● **What you have to do**
When a line of the records contains "agent", copy it.

● **Given entries**
-------

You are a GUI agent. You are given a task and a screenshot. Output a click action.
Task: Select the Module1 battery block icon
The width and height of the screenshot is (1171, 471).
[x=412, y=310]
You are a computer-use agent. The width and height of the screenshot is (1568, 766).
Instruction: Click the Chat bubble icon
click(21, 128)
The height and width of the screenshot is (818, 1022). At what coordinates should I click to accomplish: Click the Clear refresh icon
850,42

-------

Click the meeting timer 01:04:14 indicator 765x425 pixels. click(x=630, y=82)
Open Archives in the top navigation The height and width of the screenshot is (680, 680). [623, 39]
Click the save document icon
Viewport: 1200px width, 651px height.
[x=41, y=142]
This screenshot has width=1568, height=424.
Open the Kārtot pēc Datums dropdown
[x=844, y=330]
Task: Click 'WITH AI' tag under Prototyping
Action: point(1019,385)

-------

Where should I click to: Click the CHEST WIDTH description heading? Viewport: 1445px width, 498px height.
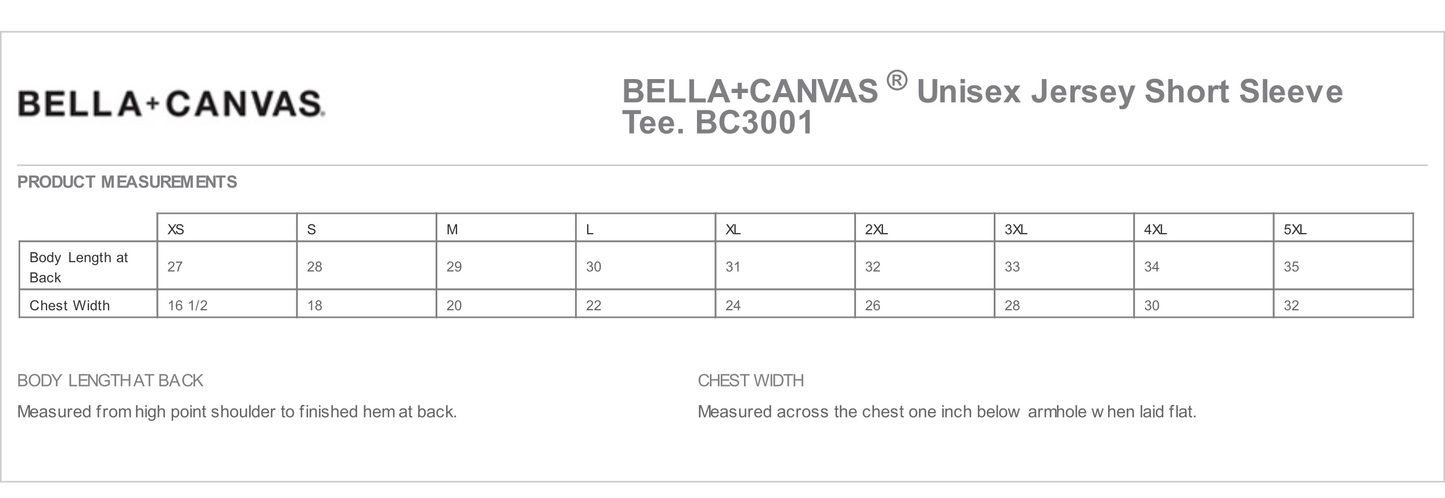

-------

● **Result of the task**
You are a GUI agent. You are given a task and a screenshot. Output a click action.
You are a computer-use agent. The width and height of the screenshot is (1568, 766).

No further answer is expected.